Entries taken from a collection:
------------

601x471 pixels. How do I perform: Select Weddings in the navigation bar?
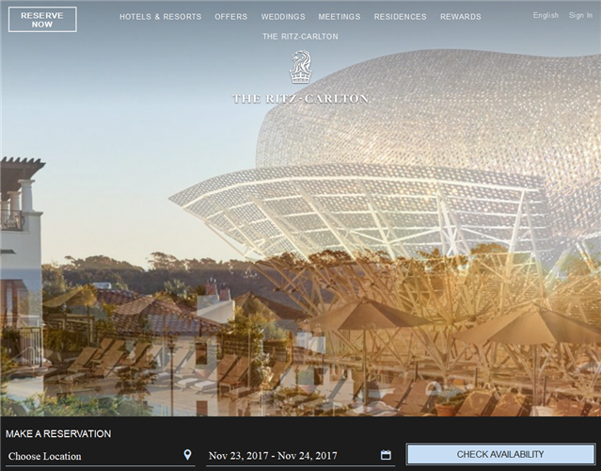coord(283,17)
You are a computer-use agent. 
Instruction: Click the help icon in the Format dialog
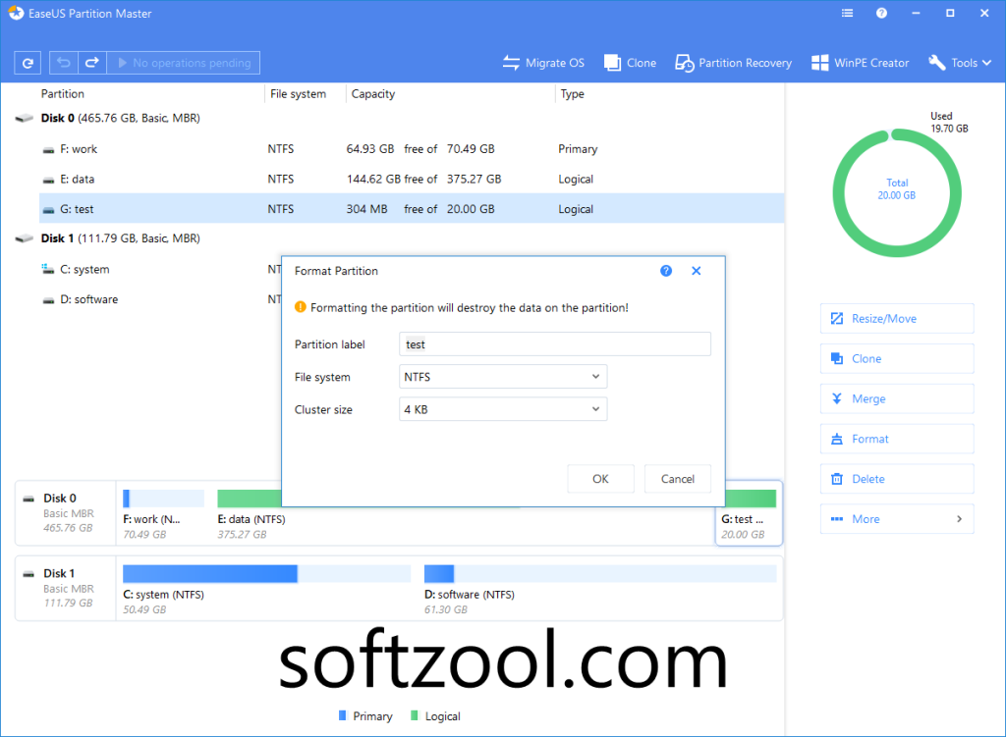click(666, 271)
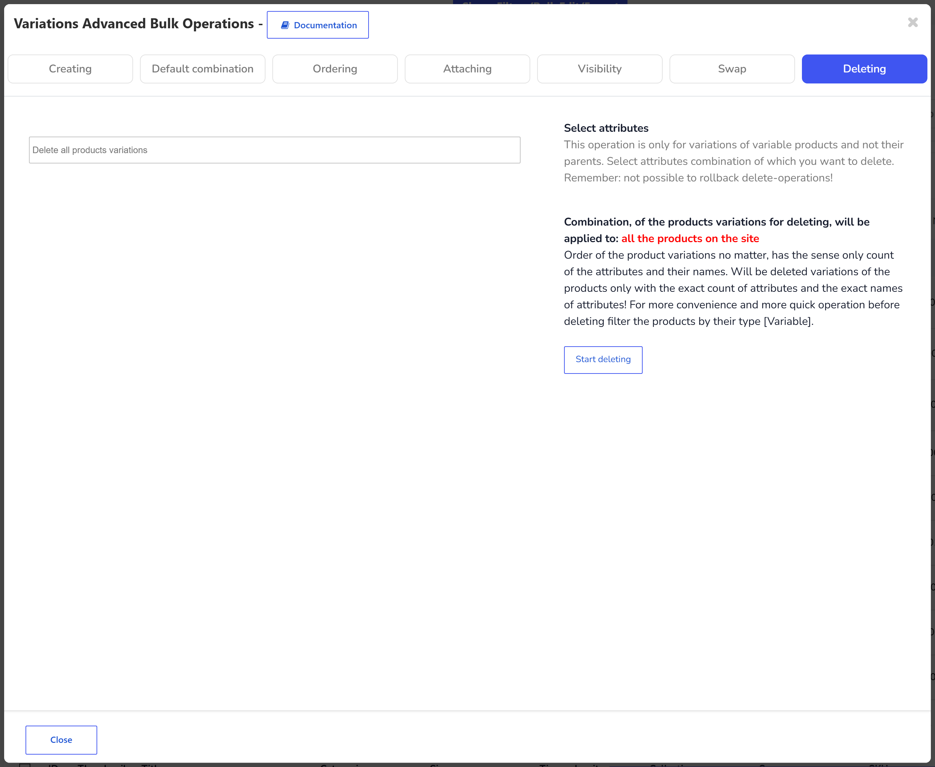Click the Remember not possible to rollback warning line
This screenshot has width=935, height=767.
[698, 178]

------------

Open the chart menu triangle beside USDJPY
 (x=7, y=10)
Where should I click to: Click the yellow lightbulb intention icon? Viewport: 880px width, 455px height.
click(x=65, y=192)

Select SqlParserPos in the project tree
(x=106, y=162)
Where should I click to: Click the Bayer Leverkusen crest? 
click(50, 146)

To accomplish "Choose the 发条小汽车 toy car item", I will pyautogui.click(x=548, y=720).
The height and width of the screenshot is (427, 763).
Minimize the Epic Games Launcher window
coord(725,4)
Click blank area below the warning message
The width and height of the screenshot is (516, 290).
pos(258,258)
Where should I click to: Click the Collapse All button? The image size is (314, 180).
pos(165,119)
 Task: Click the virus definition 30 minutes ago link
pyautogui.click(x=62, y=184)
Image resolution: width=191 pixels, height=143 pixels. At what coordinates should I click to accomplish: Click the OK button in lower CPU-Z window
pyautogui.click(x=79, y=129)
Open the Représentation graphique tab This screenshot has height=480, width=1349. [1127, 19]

------------

Out of the data above, transcribe exactly and only the lines starting with the line that has "Minimize the Epic Games Launcher window" and going on through the line that has "Open the Représentation", both included.

Minimize the Epic Games Launcher window
coord(725,4)
Click blank area below the warning message
The width and height of the screenshot is (516, 290).
pos(258,258)
Where should I click to: Click the Collapse All button? The image size is (314, 180).
pos(165,119)
 Task: Click the virus definition 30 minutes ago link
pyautogui.click(x=62, y=184)
Image resolution: width=191 pixels, height=143 pixels. At what coordinates should I click to accomplish: Click the OK button in lower CPU-Z window
pyautogui.click(x=79, y=129)
Open the Représentation graphique tab This screenshot has height=480, width=1349. [1127, 19]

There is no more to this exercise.